A Czech company (the “Beneficiary”) entered into a construction agreement with a Russian JSC (the “Principal”) and transferred an advance payment estimated at EUR 13 million.

In order to ensure the repayment of the advance payment under the construction agreement, a Russian bank (the “Guarantor” or the “Bank”) issued a bank guarantee via the SWIFT system to the Beneficiary in April 2008. Later, the Guarantor raised the amount and terms of the bank guarantee by the same means.

In October 2008, the Beneficiary informed the Principal it was suspending the construction agreement. The parties set a suspension date and the terms for the repayment of the advance.

The Principal did not return part of the advance payment estimated at EUR 6.5 million. Thus, the Beneficiary requested that the Bank pay this amount under the bank guarantee.
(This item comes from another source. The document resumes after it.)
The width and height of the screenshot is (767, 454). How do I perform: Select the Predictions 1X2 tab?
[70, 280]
However, the Guarantor refused to pay, noting that the Principal did not commit any infringements for which it must pay back the advance to the Beneficiary.

Consequently, the Beneficiary brought an action against the Bank, claiming EUR 6.5 million under the bank guarantee.
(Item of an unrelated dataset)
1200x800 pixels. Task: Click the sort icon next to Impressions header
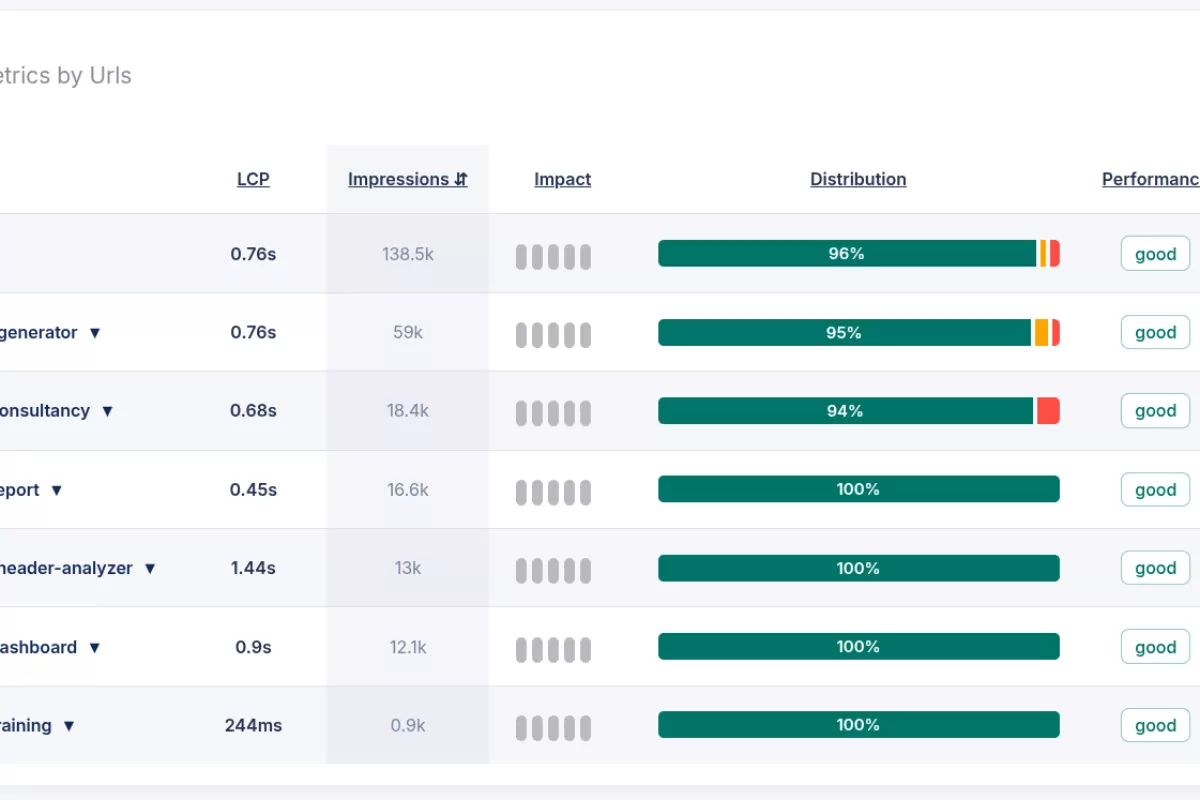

The court of first instance, as well as the appeal court, rejected the claim, ruling that:

  • the bank guarantee was invalid because of the lack of a written form;
  • the Principal was not liable; and
  • the parties failed to enter into an additional agreement regarding the payback of the advance.  
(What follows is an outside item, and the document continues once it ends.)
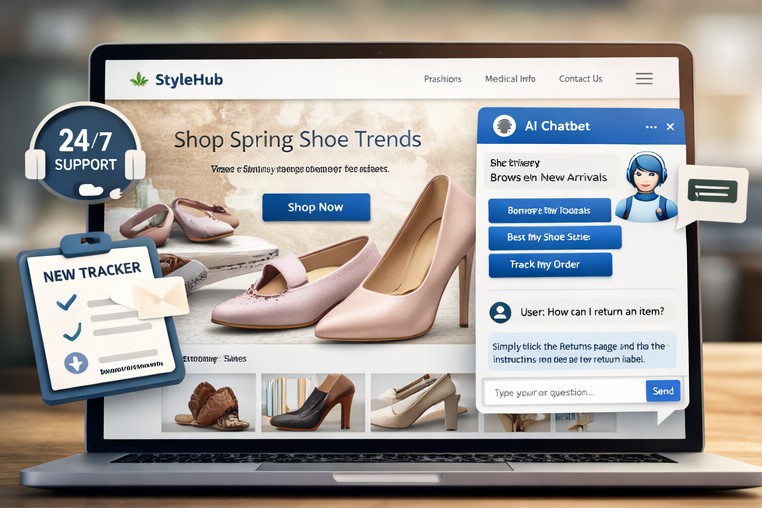Viewport: 762px width, 508px height.
Task: Click the 24/7 Support headset badge
Action: click(86, 151)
Ruling of the Federal Commercial Court

The cassation court overruled the lower courts and supported the Beneficiary, noting that:

  • the International Chamber of Commerce’s 1992 uniform rules on the guarantee of payments directly provide for the possibility of a guarantee to be issued in electronic form; and Russian law does not directly restrict a bank guarantee in such form;
  • issuing a bank guarantee in electronic form is customary in international banking practice and is common in the Russian banking market when issuing a guarantee to a foreign beneficiary;
  • to resolve the dispute between the Beneficiary and the Guarantor, the court must check only whether the Beneficiary has satisfied the procedure to request payment under the bank guarantee, as well as provided the necessary documents and notified the Bank about the violation of the obligation by the Principal;
  • the Guarantor’s obligation under the bank guarantee is separate and independent from the principle obligation (construction agreement);
  • the incompleteness and/or inaccuracy of information on the breach of the Principal’s obligation does not affect the Guarantor’s obligation to pay under the bank guarantee upon the request of the Beneficiary;   
  • the Guarantor’s refusal to pay with respect to the non-infringement of the construction agreement on the part of the Principal is a unilateral rejection by the Guarantor of its obligations; and   
  • under the conditions of the bank guarantee, the Beneficiary is not obliged to disclose which obligations were violated by the Principal, but must only inform the Bank of such breach.

For the first time in Russia, the court has acknowledged the possibility of issuing a bank guarantee via the SWIFT system, which is commonly used in international banking practice.

This is in line with the position of the Supreme Commercial Court of the Russian Federation (the “SCC”), as established in the recent Ruling No. 14 of the Plenum of the SCC “On certain issues of resolving disputes in connection with challenging bank guarantees”, dated 23 of March 2012.

Bank guarantees via SWIFT are commonly used in international practice; however, because of legal uncertainty, Russian law thus far has not clarified whether a bank guarantee in electronic form meets the requirements of a form in writing.

Consequently, the rulings of the Federal Commercial Court and the SCC should serve to increase the use and security of a bank guarantee issued via the SWIFT in Russia.